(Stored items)
BEGIN

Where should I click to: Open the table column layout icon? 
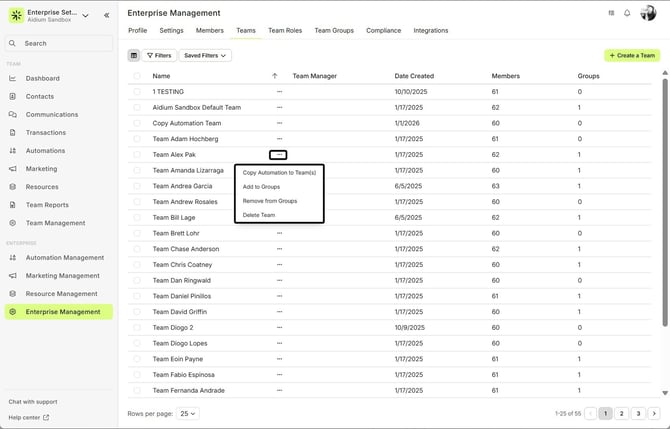tap(134, 56)
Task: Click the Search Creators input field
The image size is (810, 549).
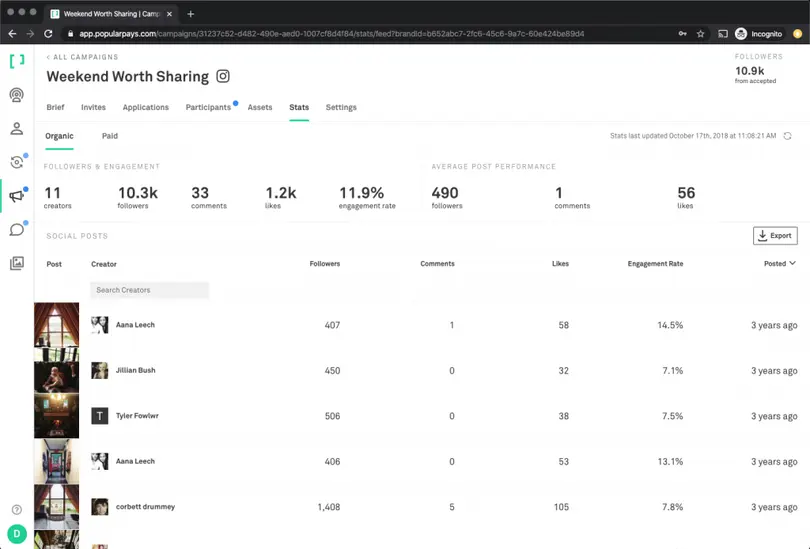Action: click(x=150, y=290)
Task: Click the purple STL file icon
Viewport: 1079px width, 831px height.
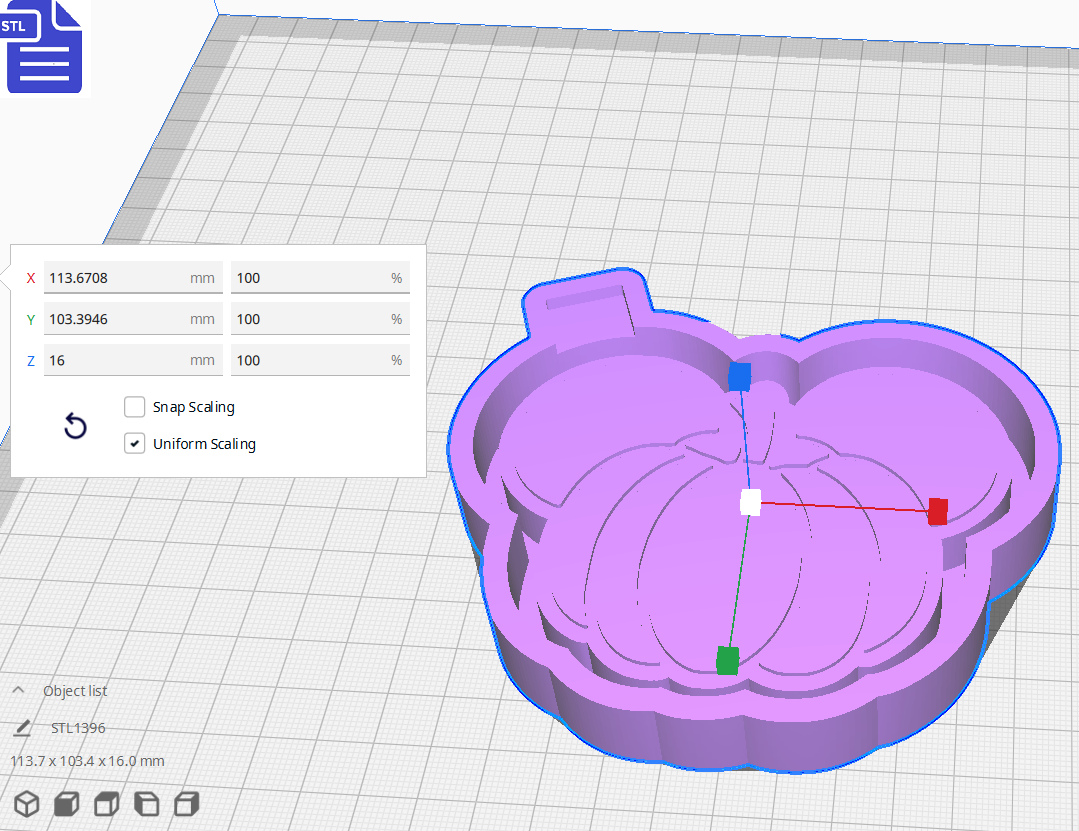Action: click(44, 47)
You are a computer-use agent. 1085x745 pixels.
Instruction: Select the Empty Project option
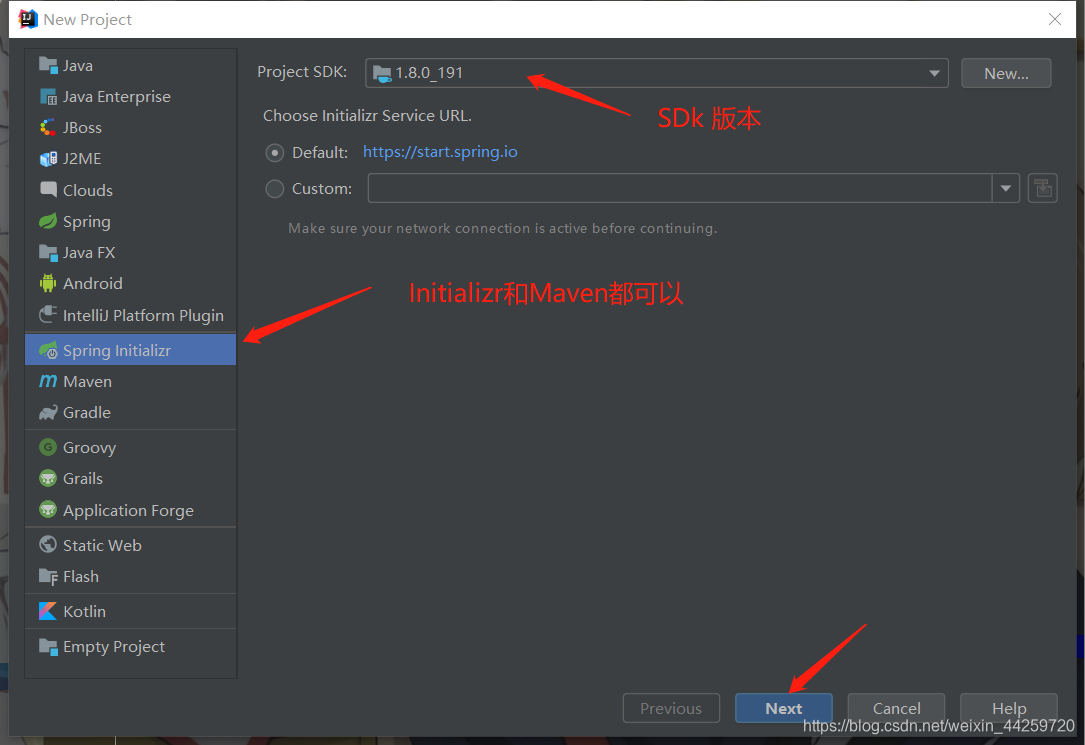[113, 646]
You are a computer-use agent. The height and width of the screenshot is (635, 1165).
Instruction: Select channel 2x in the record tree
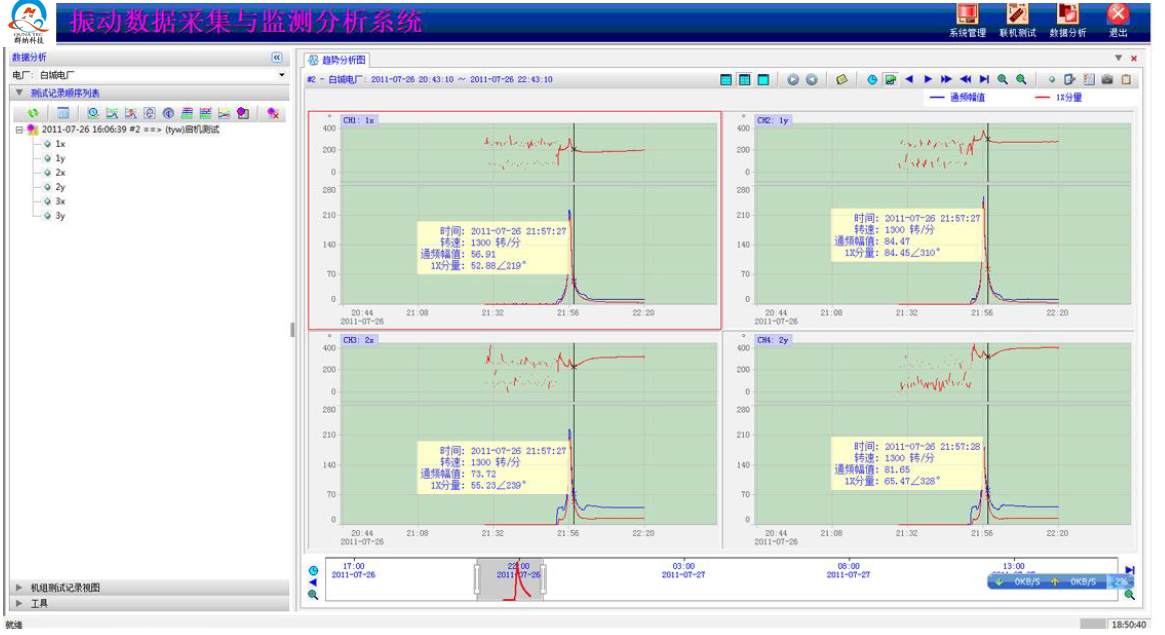(60, 173)
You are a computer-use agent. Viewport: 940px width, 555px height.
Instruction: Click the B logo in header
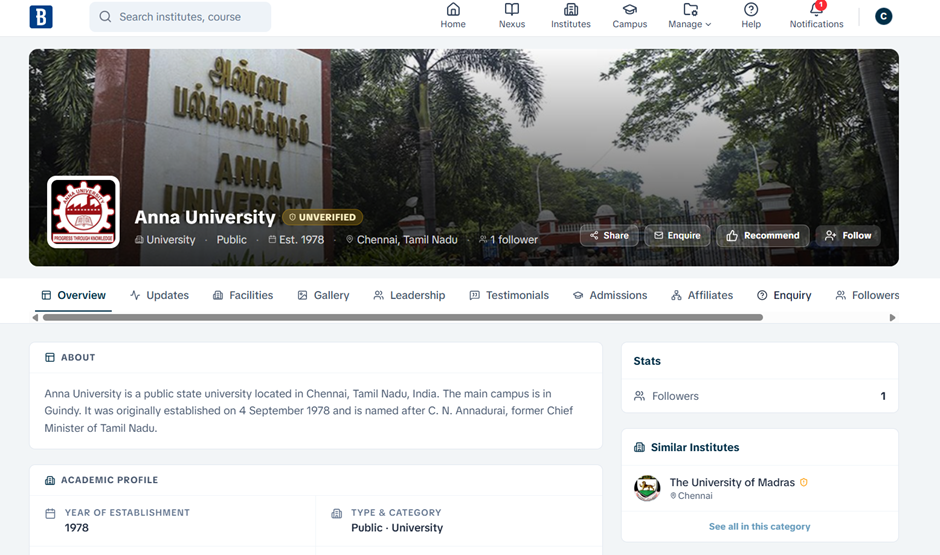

END

- Problem description
Every line in the data above needs to be given again exactly, pictures aside.

- Worked solution
Where should I click to: Open the table column layout icon? 
tap(134, 56)
Task: Click the Search Creators input field
The image size is (810, 549).
Action: click(x=150, y=290)
Task: Click the purple STL file icon
Viewport: 1079px width, 831px height.
Action: click(44, 47)
You are a computer-use agent. 1085x745 pixels.
Instruction: Select the Empty Project option
[113, 646]
You are a computer-use agent. The height and width of the screenshot is (635, 1165).
Instruction: Select channel 2x in the record tree
(60, 173)
You are a computer-use agent. Viewport: 940px width, 555px height.
Instruction: Click the B logo in header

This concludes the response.